Viele rümpfen ob solcher Trivialitäten die Nase, wundern sich auch, mit welchem Interesse der Wiederwahl Faymanns heute Abend entgegengefiebert wird: Schafft der entscheidungsschwache Faymann, dessen SPÖ laut Umfragen jetzt hinter ÖVP und FPÖ auf Platz drei abgestürzt sein soll, ein Ergebnis mit einem Neuner vorn?

Parteitagsfragen tabu

Oder stinkt der vom ÖGB, den SPÖ-Frauen, der Parteijugend, den Wählern und der ÖVP zunehmend Geforderte ab wie 2012, als er in St. Pölten mit 83,4 Prozent das größte Debakel aller SPÖ-Parteichefs hinnehmen musste? Solcher Peinlichkeit vorzubeugen, hat sich die Partei zuletzt emsig bemüht. Faymann tourte von einem Länder-Parteitag zum nächsten. Seinem Liebeswerben sind weder der  Pensionistenverband noch der Gewerkschaftsbund entkommen. Faymann, der sich zuletzt in Interviews jede Frage nach dem Parteitag verbat, hofierte den ÖGB auch damit, dessen Steuerreformkonzept zum Herzensanliegen der SPÖ zu machen. Wo nur möglich, wurden parteiintern Aufrufe zu größter Geschlossenheit am Parteitag deponiert. Die SPÖ war auch eisern bemüht, vor der Wiederwahl Faymanns, zu der 640 ordentliche Delegierte und fast 800 Gäste (als Zuschauer) geladen sind, keine Angriffs- und Diskussionsfläche zu bieten.

Das musste etwa die Ö1-Sendung „Klartext“ leidvoll erfahren. Sie hatte zur öffentlichen Diskussion heikler SPÖ-Themen wie „Muss man in der SPÖ von Werner Faymann  brav und angepasst sein, um Karriere zu machen?“ reihenweise Absagen eingeladener SPÖ-Granden bekommen. Vom Kanzler abwärts sagten alle Minister, auch Medienminister Josef Ostermayer, der sonst wenig scheue Sozialminister Rudolf Hundstorfer, der meistens eher streitbare Josef Muchitsch, auch Klubchef Andreas Schieder und andere ab. Lediglich die Vorsitzende der Sozialistischen Jugend, Julia Herr, wagte sich vors Mikrofon. Von den Jungen, aber auch von Oberösterreichs SPÖ-Frauenchefin Sonja Ablinger (siehe Interview rechts) ist am meisten Dampf am Parteitag zu erwarten. Denn sie wollen Anträge stellen, deren Inhalt „die Partei in die Seele trifft“, wie Bundesgeschäftsführer Norbert Darabos fürchtet. Sie fordern etwa die Freigabe von Cannabis, „Raus aus der Koalition mit der ÖVP“, Öffnung des Arbeitsmarkts für Asylwerber oder Verzicht auf Grenzkontrollen.

Mehr als 90 Prozent?

Doch wirklich richtig heiß wird es auf dem Parteitag (Motto „Sozial denken. Lohnsteuer senken“) kaum zugehen. „Angesagte Revolutionen finden meist nicht statt“, glaubt etwa Niki Kowall, der Parteirebell von der Wiener „Sektion 8“, der vorhat, als Gastdelegierter ohne Rederecht ans Rednerpult zu streben, und hofft, „dass ich nicht weggstampert werde“.
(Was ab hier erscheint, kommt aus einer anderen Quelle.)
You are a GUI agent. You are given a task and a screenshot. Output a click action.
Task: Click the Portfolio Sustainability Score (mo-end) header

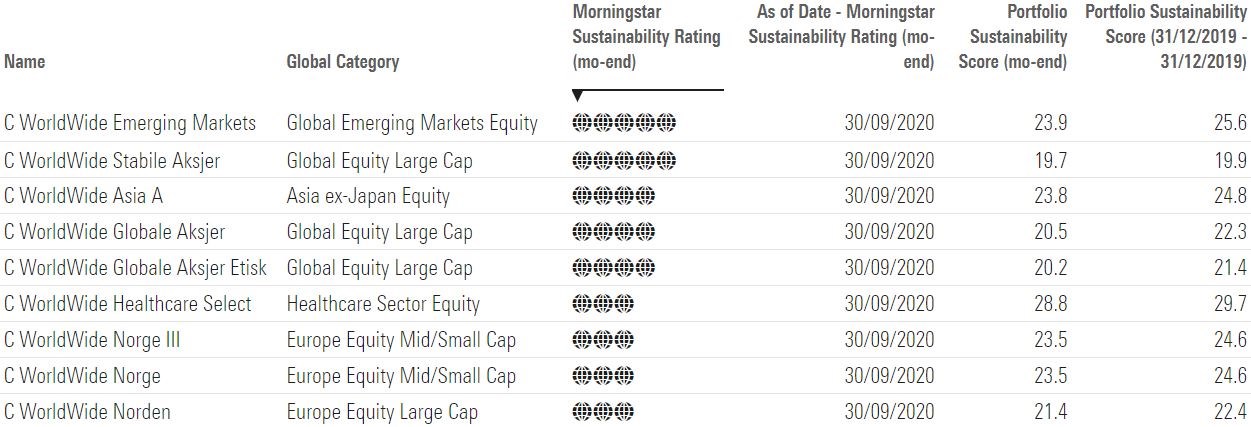[1019, 37]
Kowall glaubt nicht, dass Faymann ein schlechteres Ergebnis als die 83,4 Prozent von St. Pölten ernten wird. Der SPÖ-Chef selbst soll im Gegensatz zu seiner Parteizentrale nicht an deren Hoffnung von „90 Prozent plus“ glauben. Aber das sei ohnehin längst egal, meint Kowall.
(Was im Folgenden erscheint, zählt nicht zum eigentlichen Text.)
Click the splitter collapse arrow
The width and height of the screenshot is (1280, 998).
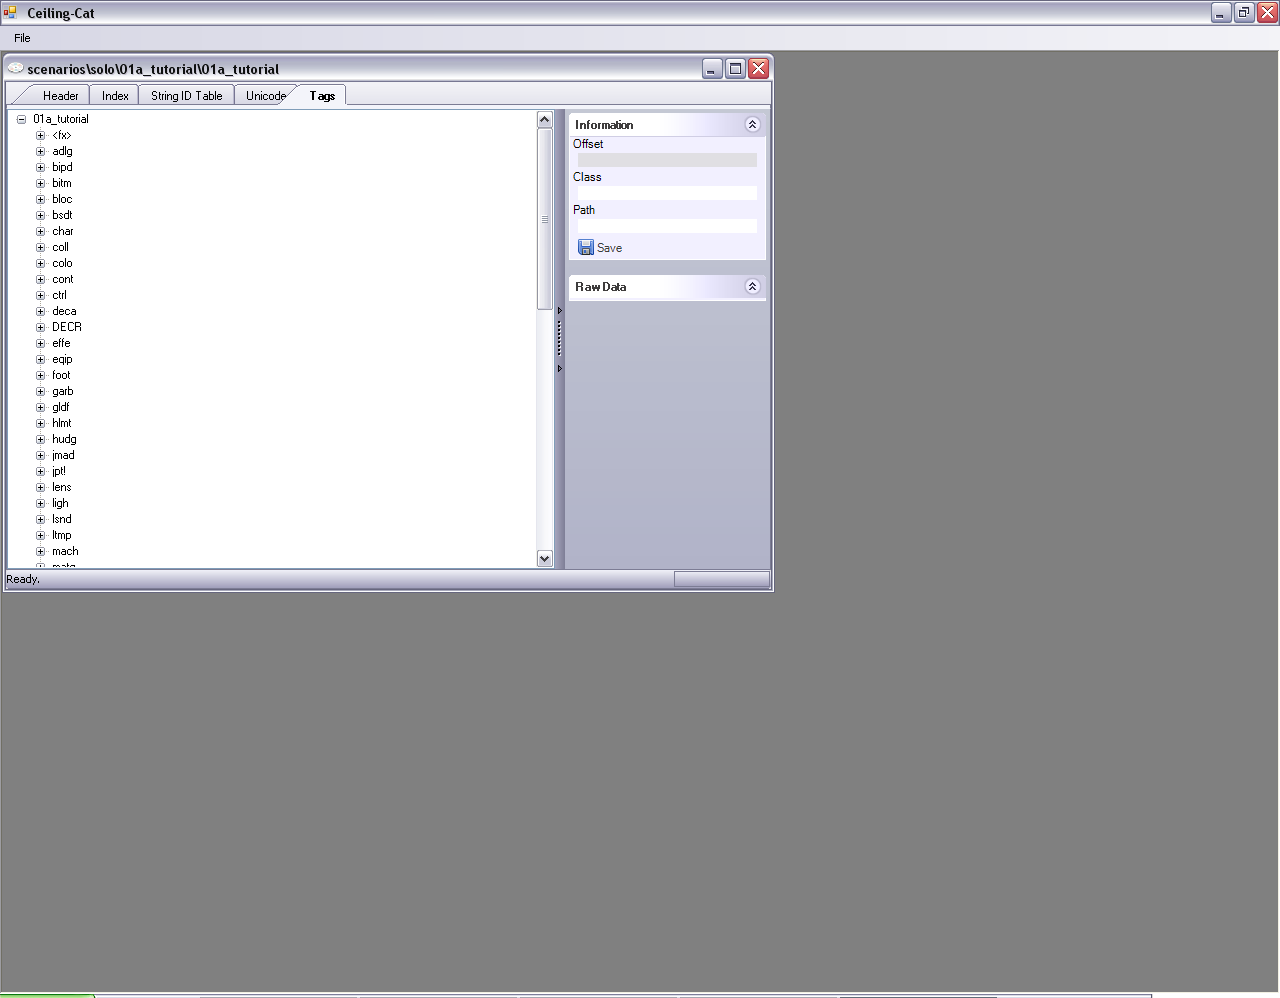559,311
Denn die müde SPÖ, die zur Pensionistenpartei geworden ist, nivelliere bereits seit 30 Jahre ihre Ansprüche regelmäßig nach unten: Früher waren 40, dann 30 Prozent Wähleranteil das Ziel. Heute sei sie mit 26,5 Prozent zufrieden. Hauptsache Erster, heiße das Credo, das immer mehr Parteigänger aufregt.